> **PASSAGE FOR REVIEW**
The defendant is charged in [Count ________ of] the indictment with attempted murder in violation of Section 1113 of Title 18 of the United States Code. For the defendant to be found guilty of that charge, the government must prove each of the following elements beyond a reasonable doubt:
First, the defendant did something that was a substantial step toward killing [name of intended victim];
Second, when the defendant took that substantial step, the defendant intended to kill [name of intended victim]; and
Third, the attempted killing occurred at [specify place of federal jurisdiction].
A “substantial step” is conduct that strongly corroborated the defendant’s intent to commit the crime. To constitute a substantial step, a defendant’s act or actions must unequivocally demonstrate that the crime will take place unless interrupted by independent circumstances. Mere preparation is not a substantial step toward committing the crime.
Jurors do not need to agree unanimously as to which particular act or actions constituted a substantial step toward the commission of a crime.
“To constitute a substantial step, a defendant’s actions must cross the line between preparation and attempt by unequivocally demonstrating that the crime will take place unless interrupted by independent circumstances.” United States v. Goetzke, 494 F.3d 1231, 1237 (9th Cir. 2007) (per curiam) (quoting United States v. Nelson, 66 F.3d 1036, 1042 (9th Cir. 1995)).
The “strongly corroborated” language in this instruction comes from United States v. Snell, 627 F.2d 186, 187 (9th Cir. 1980) (per curiam) (“A conviction for attempt requires proof of culpable intent and conduct constituting a substantial step toward commission of the crime that strongly corroborates that intent.”) and United States v. Darby, 857 F.2d 623, 625 (9th Cir. 1988) (same).
Jurors do not need to agree unanimously as to which particular act or actions constituted a substantial step toward the commission of a crime. United States v. Hofus, 598 F.3d 1171, 1176 (9th Cir. 2010).
See Braxton v. United States, 500 U.S. 344, 351 (1991) (“Although a murder may be committed without an intent to kill, an attempt to commit murder requires a specific intent to kill.” (citations omitted)). Although one acting “recklessly with extreme disregard for human life” can be convicted of murder if a killing results (see Instruction 16.1 (Murder—First Degree) and 16.2 (Murder—Second Degree)), that same recklessness cannot support a conviction of attempted murder if, fortuitously, no one is killed. See United States v. Kwong, 14 F.3d 189, 194-95 (2d Cir. 1994) (holding that under 18 U.S.C. § 1113, attempted murder conviction requires proof of specific intent to kill; recklessness and wanton conduct, grossly deviating from a reasonable standard of care such that defendant was aware of the serious risk of death, would not suffice as proof of an intent to kill).
“[A] person may be convicted of an attempt to commit a crime even though that person may have actually completed the crime.” United States v. Rivera-Relle, 333 F.3d 914, 921 (9th Cir. 2003).

> **SOURCE INFORMATION**
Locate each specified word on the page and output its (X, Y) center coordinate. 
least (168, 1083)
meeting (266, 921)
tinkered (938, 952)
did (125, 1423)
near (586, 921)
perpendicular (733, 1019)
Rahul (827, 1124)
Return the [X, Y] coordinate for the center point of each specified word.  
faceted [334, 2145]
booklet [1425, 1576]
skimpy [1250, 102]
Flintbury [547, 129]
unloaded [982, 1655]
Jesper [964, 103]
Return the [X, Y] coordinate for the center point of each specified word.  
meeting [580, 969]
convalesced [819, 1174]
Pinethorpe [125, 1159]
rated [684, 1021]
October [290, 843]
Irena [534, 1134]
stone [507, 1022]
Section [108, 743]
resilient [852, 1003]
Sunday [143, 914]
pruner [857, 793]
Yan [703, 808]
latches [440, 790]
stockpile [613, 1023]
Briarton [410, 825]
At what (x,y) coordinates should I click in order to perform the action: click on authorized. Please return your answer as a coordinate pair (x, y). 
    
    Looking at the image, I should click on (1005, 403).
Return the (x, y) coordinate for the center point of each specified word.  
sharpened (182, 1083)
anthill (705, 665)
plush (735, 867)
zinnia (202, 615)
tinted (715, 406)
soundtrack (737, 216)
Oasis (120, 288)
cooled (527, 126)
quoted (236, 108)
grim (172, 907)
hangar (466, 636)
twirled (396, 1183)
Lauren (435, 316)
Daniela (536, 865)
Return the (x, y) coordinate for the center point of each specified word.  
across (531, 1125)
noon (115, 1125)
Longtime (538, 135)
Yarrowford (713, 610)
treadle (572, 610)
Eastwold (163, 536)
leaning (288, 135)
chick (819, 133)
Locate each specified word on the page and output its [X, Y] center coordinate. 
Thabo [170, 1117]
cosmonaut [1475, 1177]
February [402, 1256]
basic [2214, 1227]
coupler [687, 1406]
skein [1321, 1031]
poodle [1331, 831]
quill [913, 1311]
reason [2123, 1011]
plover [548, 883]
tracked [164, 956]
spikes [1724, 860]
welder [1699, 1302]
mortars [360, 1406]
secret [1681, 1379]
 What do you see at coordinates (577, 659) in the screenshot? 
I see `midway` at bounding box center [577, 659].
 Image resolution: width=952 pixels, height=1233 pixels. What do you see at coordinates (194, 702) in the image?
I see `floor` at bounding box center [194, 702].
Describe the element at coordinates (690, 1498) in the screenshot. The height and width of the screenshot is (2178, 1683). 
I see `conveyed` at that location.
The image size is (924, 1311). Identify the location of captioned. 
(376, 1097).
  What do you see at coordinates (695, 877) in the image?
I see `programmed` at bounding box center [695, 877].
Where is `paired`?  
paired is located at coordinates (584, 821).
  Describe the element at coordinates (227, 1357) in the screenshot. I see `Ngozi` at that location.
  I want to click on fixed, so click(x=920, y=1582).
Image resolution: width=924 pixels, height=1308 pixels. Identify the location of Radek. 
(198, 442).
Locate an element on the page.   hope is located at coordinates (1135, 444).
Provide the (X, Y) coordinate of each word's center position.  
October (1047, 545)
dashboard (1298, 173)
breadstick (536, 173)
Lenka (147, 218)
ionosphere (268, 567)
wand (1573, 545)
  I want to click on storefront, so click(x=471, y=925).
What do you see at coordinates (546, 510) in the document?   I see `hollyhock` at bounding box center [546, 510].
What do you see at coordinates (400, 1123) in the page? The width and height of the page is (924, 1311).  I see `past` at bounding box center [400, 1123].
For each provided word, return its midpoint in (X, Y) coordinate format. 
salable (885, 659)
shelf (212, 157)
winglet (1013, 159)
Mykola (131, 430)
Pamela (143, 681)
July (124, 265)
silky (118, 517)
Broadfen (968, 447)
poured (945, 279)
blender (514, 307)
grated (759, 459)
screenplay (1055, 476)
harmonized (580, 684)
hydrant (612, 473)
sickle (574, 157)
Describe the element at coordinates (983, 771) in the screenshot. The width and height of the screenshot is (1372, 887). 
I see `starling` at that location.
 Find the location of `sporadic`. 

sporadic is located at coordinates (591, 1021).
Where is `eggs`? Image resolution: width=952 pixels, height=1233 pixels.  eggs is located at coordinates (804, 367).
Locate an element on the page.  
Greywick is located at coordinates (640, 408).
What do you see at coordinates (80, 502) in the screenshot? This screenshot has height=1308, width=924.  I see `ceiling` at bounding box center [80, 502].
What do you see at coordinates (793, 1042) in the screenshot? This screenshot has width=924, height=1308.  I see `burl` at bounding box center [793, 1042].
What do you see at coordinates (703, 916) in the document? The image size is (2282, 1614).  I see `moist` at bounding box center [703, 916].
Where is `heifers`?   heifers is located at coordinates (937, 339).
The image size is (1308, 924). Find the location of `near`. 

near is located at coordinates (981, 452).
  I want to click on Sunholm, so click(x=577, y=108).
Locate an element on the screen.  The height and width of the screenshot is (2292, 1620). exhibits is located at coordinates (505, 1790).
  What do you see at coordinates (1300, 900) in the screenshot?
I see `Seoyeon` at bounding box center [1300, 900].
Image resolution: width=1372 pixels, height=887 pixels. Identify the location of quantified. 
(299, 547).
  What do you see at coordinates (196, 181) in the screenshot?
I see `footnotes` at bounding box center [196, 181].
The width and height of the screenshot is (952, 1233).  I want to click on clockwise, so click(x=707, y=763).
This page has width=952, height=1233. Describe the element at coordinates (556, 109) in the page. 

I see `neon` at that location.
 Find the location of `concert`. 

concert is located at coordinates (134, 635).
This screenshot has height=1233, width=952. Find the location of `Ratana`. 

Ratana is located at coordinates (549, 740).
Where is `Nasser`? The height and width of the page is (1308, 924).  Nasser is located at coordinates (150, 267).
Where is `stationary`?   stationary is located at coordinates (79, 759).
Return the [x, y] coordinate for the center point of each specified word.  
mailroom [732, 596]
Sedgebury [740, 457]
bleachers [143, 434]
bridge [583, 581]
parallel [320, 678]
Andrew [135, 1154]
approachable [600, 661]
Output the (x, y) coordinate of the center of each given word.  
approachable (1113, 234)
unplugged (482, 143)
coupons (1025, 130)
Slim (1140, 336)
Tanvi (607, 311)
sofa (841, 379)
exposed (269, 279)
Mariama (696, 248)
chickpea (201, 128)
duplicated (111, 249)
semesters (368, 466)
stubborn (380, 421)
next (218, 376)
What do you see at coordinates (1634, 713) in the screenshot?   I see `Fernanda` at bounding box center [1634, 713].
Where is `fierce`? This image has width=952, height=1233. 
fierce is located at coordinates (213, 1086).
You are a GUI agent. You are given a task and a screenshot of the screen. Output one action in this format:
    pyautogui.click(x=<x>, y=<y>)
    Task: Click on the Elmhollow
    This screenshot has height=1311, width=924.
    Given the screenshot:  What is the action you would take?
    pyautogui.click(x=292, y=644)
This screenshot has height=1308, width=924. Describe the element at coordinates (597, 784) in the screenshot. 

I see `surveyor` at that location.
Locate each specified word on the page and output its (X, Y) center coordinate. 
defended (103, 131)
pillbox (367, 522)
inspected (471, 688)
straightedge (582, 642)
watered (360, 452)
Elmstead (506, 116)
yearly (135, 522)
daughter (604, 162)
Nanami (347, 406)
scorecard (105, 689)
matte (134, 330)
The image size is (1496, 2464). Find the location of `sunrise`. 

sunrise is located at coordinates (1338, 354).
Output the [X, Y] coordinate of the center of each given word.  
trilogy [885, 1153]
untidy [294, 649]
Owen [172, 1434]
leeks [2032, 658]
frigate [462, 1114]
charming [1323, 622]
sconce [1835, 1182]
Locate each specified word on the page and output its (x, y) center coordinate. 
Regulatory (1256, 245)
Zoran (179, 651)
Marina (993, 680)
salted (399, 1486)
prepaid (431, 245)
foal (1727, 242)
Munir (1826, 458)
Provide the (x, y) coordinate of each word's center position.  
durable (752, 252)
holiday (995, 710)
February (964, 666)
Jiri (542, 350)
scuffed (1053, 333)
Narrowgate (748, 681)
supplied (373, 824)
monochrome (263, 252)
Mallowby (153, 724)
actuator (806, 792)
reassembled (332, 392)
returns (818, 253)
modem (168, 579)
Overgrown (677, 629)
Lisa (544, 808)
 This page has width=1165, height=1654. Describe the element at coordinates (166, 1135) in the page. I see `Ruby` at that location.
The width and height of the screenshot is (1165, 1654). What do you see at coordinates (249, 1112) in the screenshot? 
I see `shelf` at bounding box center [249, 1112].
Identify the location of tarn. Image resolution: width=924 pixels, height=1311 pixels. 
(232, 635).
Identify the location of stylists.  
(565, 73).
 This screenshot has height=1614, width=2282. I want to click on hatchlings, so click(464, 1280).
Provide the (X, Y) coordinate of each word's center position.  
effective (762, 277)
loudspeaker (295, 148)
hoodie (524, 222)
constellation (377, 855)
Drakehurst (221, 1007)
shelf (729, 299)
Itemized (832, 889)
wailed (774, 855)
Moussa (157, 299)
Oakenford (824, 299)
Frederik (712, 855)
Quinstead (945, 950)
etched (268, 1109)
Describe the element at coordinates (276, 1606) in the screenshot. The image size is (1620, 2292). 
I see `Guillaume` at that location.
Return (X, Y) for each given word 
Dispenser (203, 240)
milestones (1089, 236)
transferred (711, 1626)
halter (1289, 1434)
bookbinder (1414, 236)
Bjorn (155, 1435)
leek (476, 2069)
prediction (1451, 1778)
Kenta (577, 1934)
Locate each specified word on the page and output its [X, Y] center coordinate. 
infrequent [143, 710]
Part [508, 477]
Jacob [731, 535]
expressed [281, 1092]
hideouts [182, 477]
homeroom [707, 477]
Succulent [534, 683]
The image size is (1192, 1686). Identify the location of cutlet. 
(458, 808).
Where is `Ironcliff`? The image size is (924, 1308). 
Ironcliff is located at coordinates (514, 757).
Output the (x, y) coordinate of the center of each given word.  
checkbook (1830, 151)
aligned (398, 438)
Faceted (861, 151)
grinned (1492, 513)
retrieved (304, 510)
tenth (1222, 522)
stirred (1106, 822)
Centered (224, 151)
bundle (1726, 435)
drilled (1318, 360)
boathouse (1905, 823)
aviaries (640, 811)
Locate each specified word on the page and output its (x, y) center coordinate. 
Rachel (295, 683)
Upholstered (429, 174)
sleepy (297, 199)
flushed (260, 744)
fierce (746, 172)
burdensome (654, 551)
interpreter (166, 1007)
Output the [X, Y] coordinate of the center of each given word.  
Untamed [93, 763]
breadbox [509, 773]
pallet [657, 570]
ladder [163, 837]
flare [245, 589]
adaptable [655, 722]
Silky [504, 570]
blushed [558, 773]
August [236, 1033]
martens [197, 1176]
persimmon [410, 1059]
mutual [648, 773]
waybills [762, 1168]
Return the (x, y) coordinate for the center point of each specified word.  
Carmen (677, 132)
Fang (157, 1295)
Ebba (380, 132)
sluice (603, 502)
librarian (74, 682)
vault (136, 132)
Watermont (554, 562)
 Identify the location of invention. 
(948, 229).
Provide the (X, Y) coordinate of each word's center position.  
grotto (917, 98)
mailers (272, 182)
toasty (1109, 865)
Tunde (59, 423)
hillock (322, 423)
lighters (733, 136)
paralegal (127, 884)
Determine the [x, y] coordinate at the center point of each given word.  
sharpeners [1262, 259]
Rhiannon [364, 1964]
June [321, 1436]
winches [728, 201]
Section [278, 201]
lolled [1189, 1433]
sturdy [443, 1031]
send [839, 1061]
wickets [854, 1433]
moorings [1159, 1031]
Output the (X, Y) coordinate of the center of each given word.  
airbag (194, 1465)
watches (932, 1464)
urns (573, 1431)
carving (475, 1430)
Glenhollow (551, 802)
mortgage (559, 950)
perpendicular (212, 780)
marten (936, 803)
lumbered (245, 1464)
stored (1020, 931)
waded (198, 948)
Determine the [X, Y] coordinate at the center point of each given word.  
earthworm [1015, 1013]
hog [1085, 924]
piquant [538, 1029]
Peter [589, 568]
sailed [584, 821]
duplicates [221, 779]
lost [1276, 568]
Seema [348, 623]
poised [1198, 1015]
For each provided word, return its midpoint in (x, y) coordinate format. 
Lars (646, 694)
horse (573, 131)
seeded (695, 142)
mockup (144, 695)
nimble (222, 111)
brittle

> **PROBLEM DESCRIPTION**
Please repeat the part of the attempted murder instruction starting with "The defendant is" and going on through "of federal jurisdiction].", word for word. These rows have nothing to do with the attempted murder instruction.

> **YOUR SOLUTION**
The defendant is charged in [Count ________ of] the indictment with attempted murder in violation of Section 1113 of Title 18 of the United States Code. For the defendant to be found guilty of that charge, the government must prove each of the following elements beyond a reasonable doubt:
First, the defendant did something that was a substantial step toward killing [name of intended victim];
Second, when the defendant took that substantial step, the defendant intended to kill [name of intended victim]; and
Third, the attempted killing occurred at [specify place of federal jurisdiction].